Only one stretch of the data below is needed. Output the lines from the one with "Where should I click to: Click" up to and including the one with "Switch to the", exactly as they stand.

[Stored records]
════════

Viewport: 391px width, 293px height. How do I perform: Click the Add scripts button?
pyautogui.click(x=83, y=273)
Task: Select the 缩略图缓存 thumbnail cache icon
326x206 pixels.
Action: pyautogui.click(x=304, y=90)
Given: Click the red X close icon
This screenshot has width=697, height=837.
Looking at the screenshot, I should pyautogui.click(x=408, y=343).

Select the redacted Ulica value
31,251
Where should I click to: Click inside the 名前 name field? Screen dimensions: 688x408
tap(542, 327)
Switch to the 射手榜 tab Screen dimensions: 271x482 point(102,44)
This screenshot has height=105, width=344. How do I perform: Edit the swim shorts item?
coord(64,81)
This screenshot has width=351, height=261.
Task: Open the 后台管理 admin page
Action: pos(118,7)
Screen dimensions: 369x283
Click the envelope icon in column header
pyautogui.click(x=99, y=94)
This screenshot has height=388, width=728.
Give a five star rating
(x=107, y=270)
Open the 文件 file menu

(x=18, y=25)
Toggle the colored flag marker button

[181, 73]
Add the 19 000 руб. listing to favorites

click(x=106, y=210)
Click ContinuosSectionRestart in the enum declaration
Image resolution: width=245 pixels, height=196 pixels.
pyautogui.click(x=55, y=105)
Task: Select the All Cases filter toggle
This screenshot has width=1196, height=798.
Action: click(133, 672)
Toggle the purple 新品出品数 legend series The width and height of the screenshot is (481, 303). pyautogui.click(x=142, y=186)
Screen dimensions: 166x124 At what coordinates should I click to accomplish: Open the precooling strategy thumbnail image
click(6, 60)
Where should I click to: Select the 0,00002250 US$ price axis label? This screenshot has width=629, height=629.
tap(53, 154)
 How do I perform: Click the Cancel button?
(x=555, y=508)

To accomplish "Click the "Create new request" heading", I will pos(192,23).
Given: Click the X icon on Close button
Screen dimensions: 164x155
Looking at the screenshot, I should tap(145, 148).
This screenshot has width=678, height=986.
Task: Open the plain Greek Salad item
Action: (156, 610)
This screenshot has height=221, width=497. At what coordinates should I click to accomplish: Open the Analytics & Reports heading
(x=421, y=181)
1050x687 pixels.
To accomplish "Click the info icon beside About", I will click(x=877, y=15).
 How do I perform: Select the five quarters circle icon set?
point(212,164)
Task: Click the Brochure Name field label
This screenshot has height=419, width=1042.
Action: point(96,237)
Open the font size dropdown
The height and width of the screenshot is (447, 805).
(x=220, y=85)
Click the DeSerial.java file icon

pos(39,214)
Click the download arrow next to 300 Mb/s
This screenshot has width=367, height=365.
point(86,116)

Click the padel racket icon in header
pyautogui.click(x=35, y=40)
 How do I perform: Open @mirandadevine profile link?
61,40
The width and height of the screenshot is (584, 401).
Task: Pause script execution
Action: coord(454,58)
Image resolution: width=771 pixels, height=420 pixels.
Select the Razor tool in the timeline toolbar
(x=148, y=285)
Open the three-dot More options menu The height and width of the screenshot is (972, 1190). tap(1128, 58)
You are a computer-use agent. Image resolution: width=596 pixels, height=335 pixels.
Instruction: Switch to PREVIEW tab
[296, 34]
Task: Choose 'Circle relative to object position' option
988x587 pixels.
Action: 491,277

════════

Response to the exercise:
Where should I click to: Click inside the 名前 name field? Screen dimensions: 688x408
tap(542, 327)
Switch to the 射手榜 tab Screen dimensions: 271x482 point(102,44)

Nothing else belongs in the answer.